Count the lines below that contain the string "button", and reply with the number alone.

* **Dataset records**

## begin

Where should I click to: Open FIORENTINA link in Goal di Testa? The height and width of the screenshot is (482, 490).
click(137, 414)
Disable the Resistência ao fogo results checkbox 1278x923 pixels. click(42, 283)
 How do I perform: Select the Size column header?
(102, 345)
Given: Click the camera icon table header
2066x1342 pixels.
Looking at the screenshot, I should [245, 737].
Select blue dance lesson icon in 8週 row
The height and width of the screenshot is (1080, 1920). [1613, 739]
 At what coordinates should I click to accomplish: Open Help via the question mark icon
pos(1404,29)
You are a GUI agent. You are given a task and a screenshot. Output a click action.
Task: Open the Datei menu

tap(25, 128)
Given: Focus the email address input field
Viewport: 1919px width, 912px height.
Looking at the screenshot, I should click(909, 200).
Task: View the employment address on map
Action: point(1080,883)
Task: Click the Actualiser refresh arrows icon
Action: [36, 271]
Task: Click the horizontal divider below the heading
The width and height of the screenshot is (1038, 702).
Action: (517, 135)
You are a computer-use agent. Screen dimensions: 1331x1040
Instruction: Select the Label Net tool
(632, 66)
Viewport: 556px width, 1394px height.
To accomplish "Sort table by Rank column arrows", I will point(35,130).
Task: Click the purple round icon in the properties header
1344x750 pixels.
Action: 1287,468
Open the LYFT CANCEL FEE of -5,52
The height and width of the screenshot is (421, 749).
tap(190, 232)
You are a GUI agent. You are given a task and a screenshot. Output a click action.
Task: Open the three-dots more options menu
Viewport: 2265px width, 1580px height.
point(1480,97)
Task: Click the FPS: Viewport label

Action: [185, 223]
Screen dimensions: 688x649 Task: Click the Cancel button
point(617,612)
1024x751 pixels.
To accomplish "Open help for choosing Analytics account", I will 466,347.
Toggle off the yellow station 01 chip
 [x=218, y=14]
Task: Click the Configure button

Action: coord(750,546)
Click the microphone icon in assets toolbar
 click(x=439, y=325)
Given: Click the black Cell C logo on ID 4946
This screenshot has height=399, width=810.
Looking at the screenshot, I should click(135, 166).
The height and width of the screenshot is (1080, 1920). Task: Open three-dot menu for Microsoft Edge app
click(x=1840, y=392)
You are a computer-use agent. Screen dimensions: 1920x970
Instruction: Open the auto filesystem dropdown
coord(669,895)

## end

* **Task response**
2